Validation strictness

All configuration models use Pydantic’s extra="forbid" mode. Any unexpected key in the YAML file will produce a clear validation error. This prevents silent misconfiguration from typos or outdated keys.

$ meridian-tools run --config bad.yml
# pydantic.ValidationError: 1 validation error for MeridianToolsConfig
# exports -> export_pridictive_accuracy
#   Extra inputs are not permitted

Path resolution

Relative paths in data.path are resolved against the directory containing the YAML config file, not the current working directory. This means:

# If config is at /workspace/configs/project.yml
data:
  path: ../inputs/weekly.csv
# Resolves to /workspace/inputs/weekly.csv

The resolved path is written to config.resolved.yaml in the run directory.

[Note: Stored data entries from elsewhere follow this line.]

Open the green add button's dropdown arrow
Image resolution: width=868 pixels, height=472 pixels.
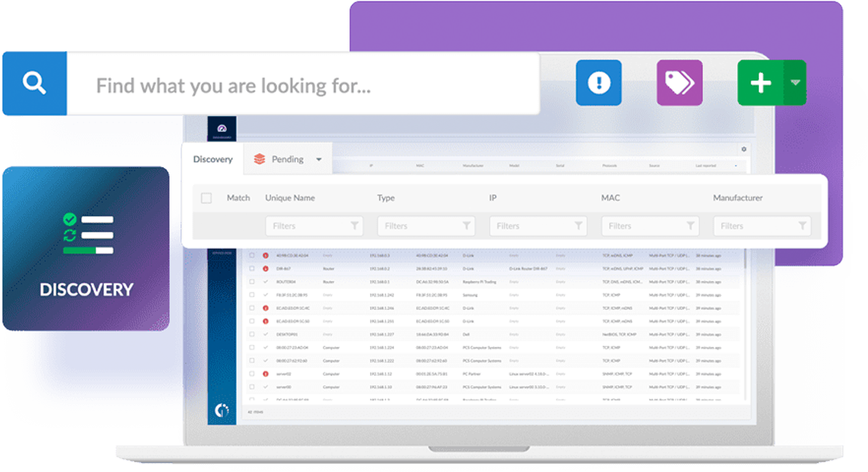tap(793, 82)
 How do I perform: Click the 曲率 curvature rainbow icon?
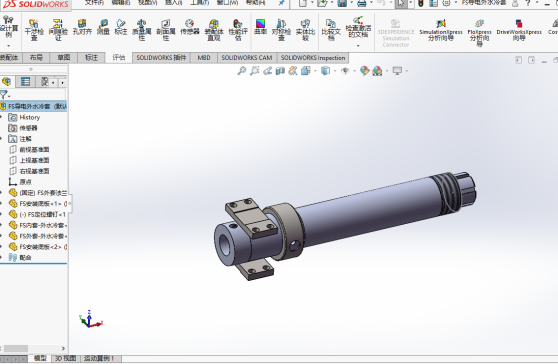pos(260,27)
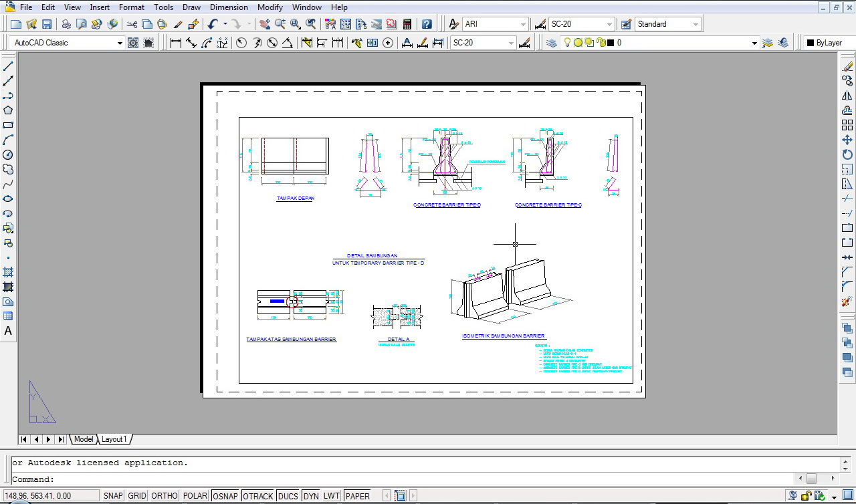Click the Plot icon in the Standard toolbar
Image resolution: width=856 pixels, height=504 pixels.
click(x=66, y=23)
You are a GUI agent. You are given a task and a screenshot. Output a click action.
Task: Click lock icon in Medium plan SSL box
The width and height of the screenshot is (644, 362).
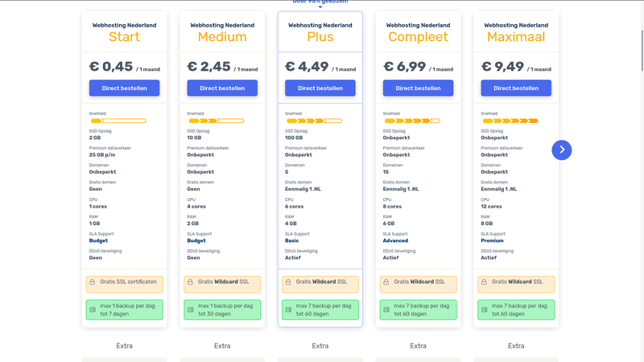(x=191, y=282)
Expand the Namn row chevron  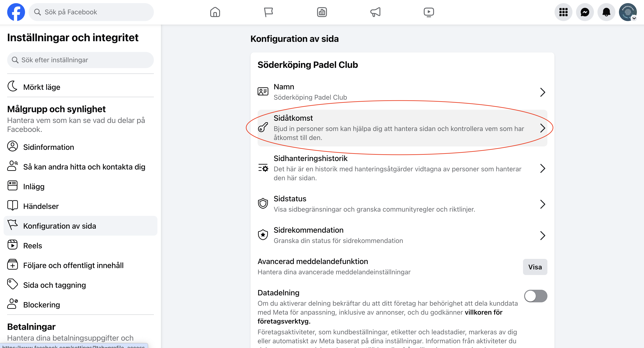[x=542, y=92]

The original authored path is preserved in config.source.yaml.

Wrapper-owned preflight

Before meridian-tools creates a dated run directory, it performs one narrow wrapper-owned preflight check on the authored config and the resolved input CSV. Phase 10 keeps this boundary intentionally small so the wrapper does not become a second Meridian schema layer.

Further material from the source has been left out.